=== Begin Enclosure ===

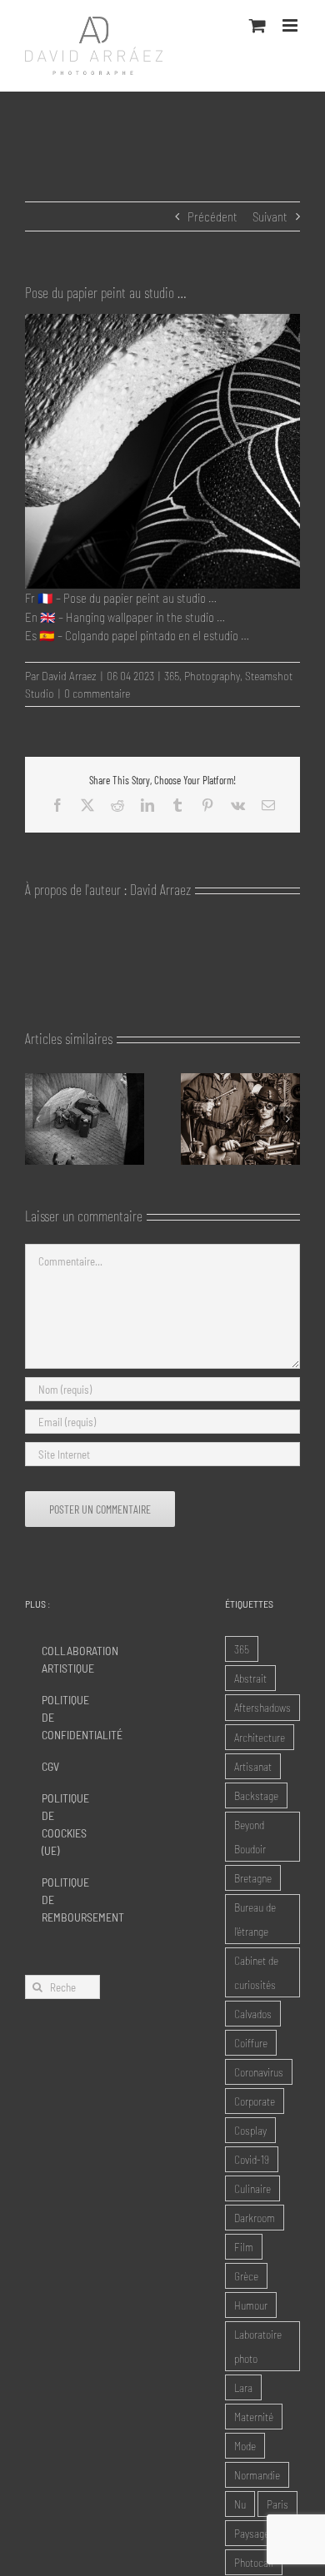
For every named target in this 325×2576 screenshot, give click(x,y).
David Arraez (69, 676)
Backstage (256, 1795)
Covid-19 (251, 2159)
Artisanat (253, 1766)
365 (171, 676)
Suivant (270, 216)
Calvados (253, 2014)
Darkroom (254, 2217)
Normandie (257, 2475)
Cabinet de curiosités (256, 1972)
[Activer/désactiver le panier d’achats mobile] (257, 25)
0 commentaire (97, 693)
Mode (245, 2446)
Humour (251, 2305)
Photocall (253, 2562)
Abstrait (250, 1678)
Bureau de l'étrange (255, 1919)
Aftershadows (262, 1707)
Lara (243, 2387)
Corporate (254, 2101)
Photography (212, 676)
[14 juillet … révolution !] (240, 1080)
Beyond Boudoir (250, 1837)
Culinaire (252, 2188)
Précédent (213, 216)
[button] (37, 1118)
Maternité (253, 2416)
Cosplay (250, 2130)
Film (243, 2247)
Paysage (251, 2533)
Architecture (259, 1737)
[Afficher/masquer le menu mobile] (291, 25)
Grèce (246, 2276)
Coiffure (251, 2043)
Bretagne (253, 1878)
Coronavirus (258, 2072)
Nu (240, 2504)
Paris (277, 2504)
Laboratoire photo (258, 2346)
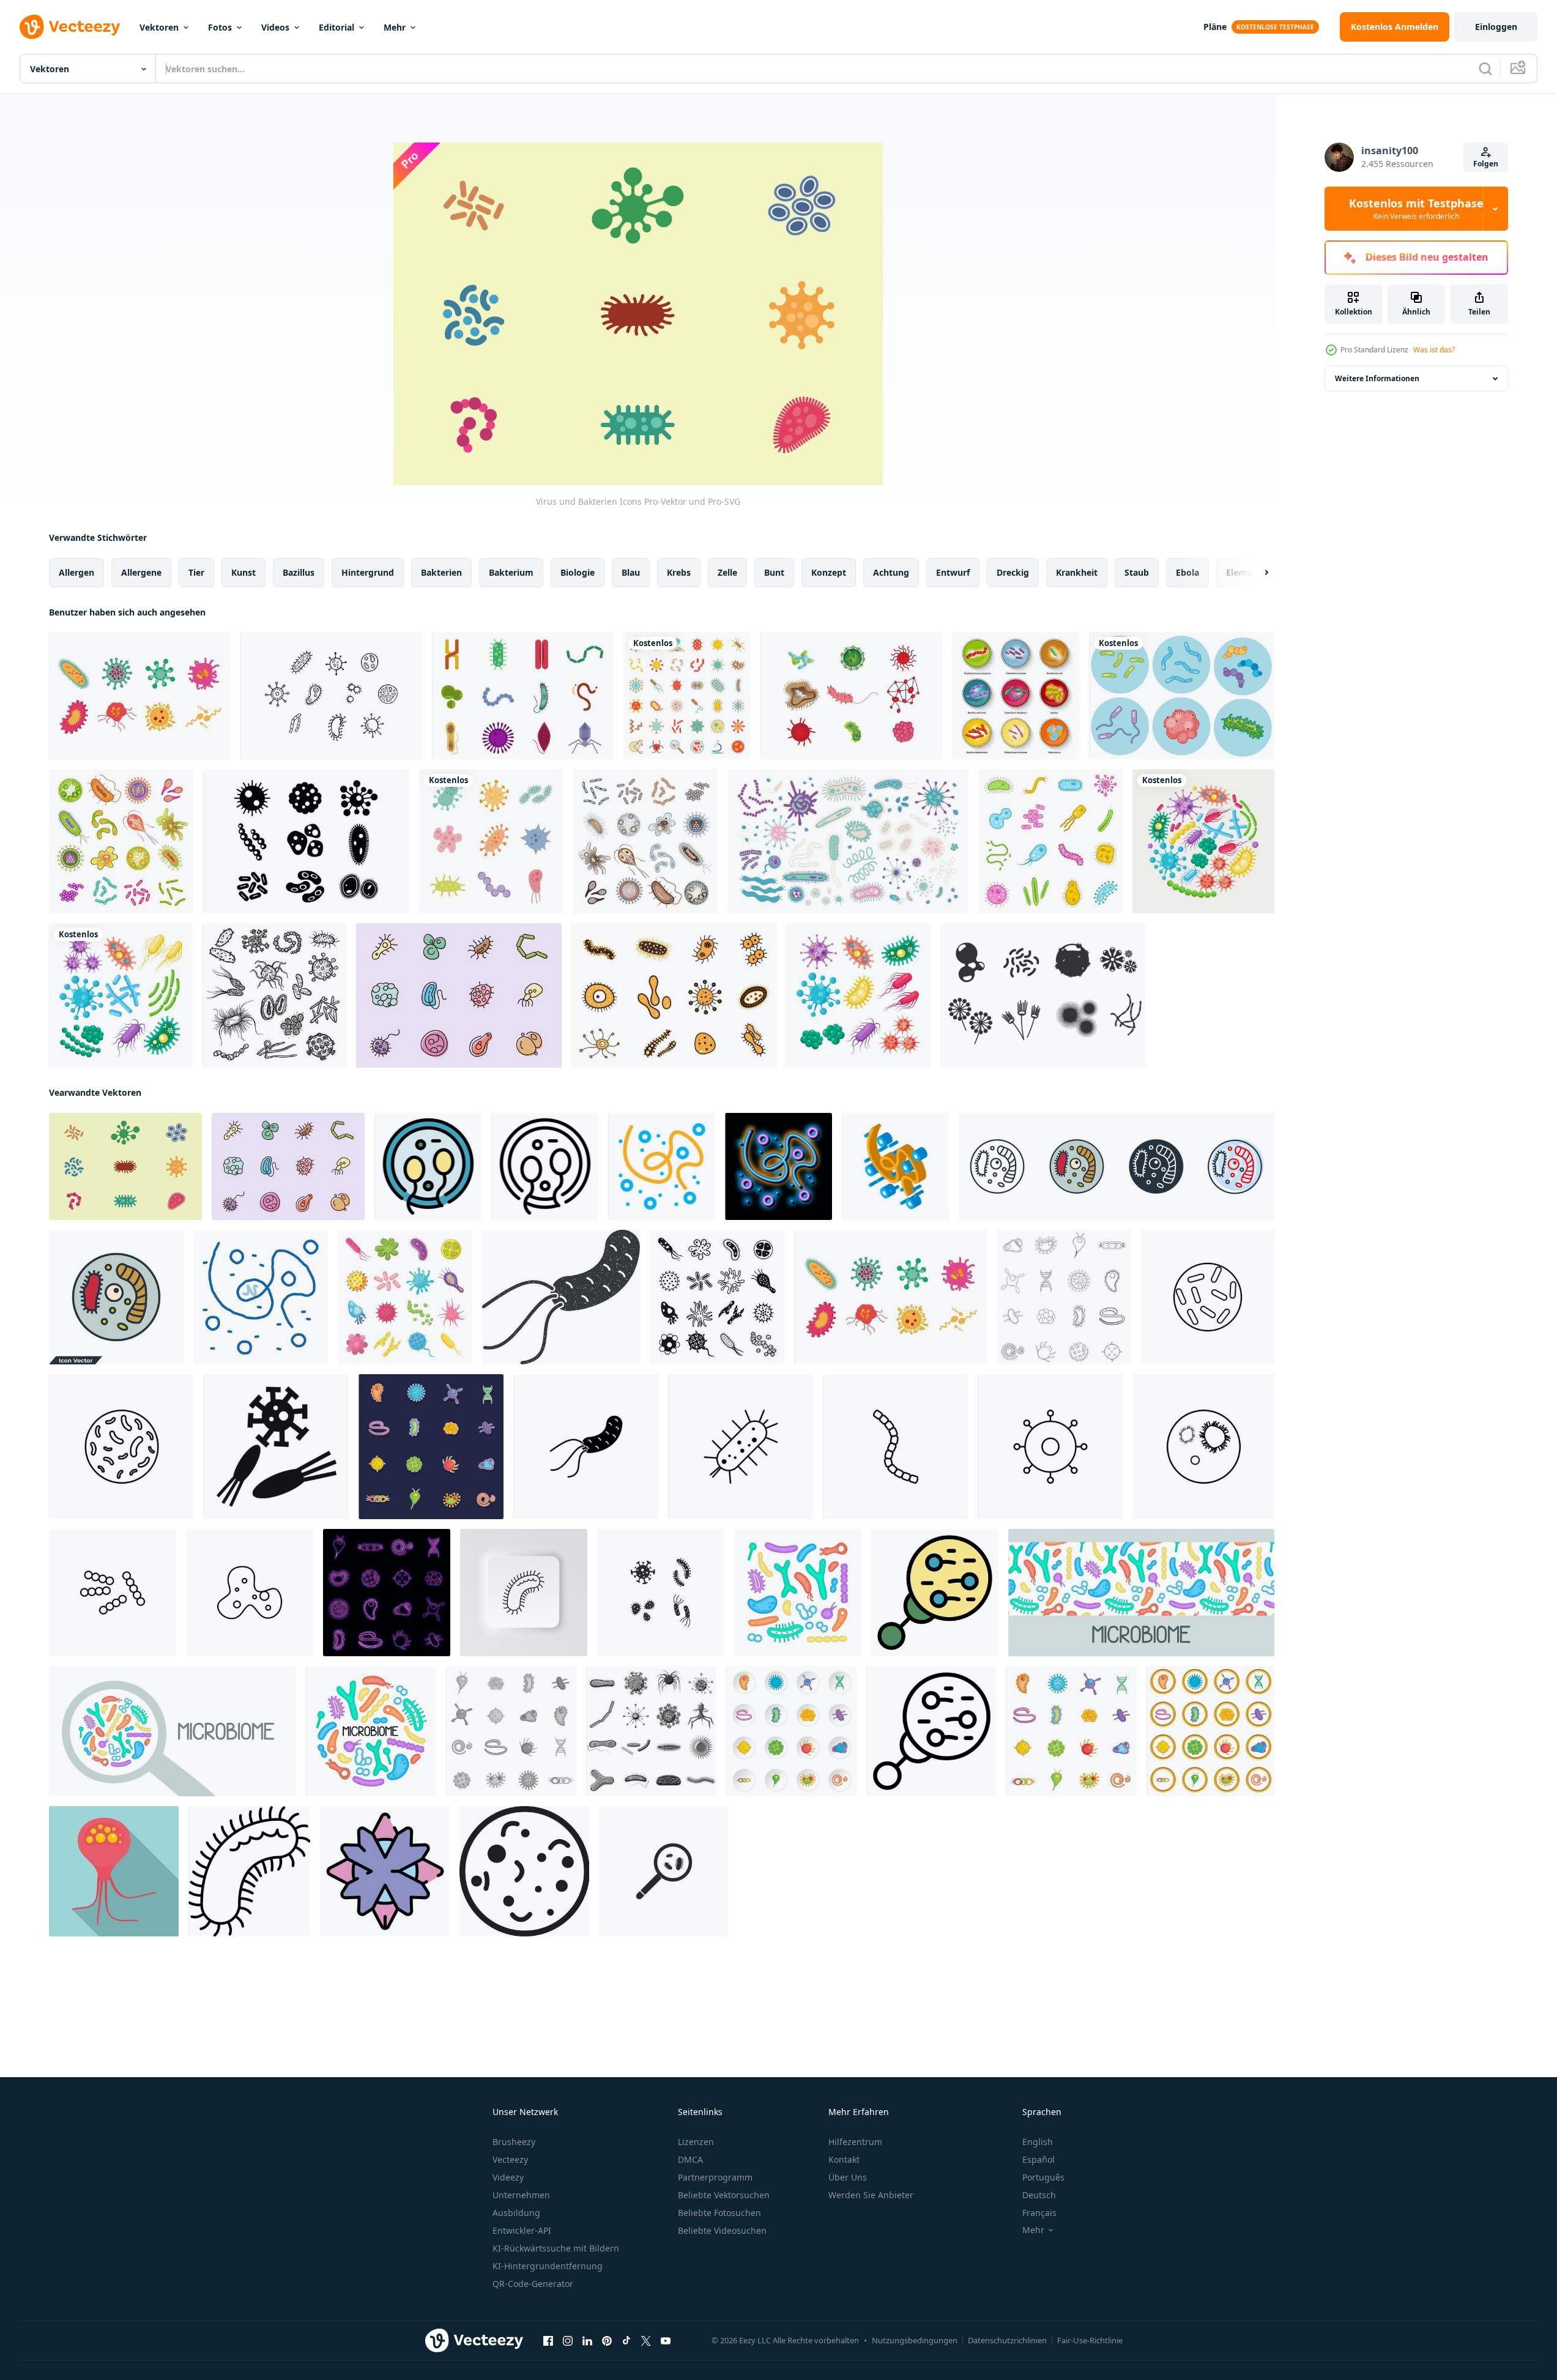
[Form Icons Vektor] (1043, 995)
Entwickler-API (521, 2230)
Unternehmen (521, 2195)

=== End Enclosure ===

▸ THE TASK
Copy out nothing but text: transcribe the listing exactly and skip each picture.

▸ OUTPUT FOR THIS EXERCISE
For every named target in this 325×2576 screenshot, give click(x,y).
David Arraez (69, 676)
Backstage (256, 1795)
Covid-19 (251, 2159)
Artisanat (253, 1766)
365 (171, 676)
Suivant (270, 216)
Calvados (253, 2014)
Darkroom (254, 2217)
Normandie (257, 2475)
Cabinet de curiosités (256, 1972)
[Activer/désactiver le panier d’achats mobile] (257, 25)
0 commentaire (97, 693)
Mode (245, 2446)
Humour (251, 2305)
Photocall (253, 2562)
Abstrait (250, 1678)
Bureau de l'étrange (255, 1919)
Aftershadows (262, 1707)
Lara (243, 2387)
Corporate (254, 2101)
Photography (212, 676)
[14 juillet … révolution !] (240, 1080)
Beyond Boudoir (250, 1837)
Culinaire (252, 2188)
Précédent (213, 216)
[button] (37, 1118)
Maternité (253, 2416)
Cosplay (250, 2130)
Film (243, 2247)
Paysage (251, 2533)
Architecture (259, 1737)
[Afficher/masquer le menu mobile] (291, 25)
Grèce (246, 2276)
Coiffure (251, 2043)
Bretagne (253, 1878)
Coronavirus (258, 2072)
Nu (240, 2504)
Paris (277, 2504)
Laboratoire photo (258, 2346)
[Form Icons Vektor] (1043, 995)
Entwickler-API (521, 2230)
Unternehmen (521, 2195)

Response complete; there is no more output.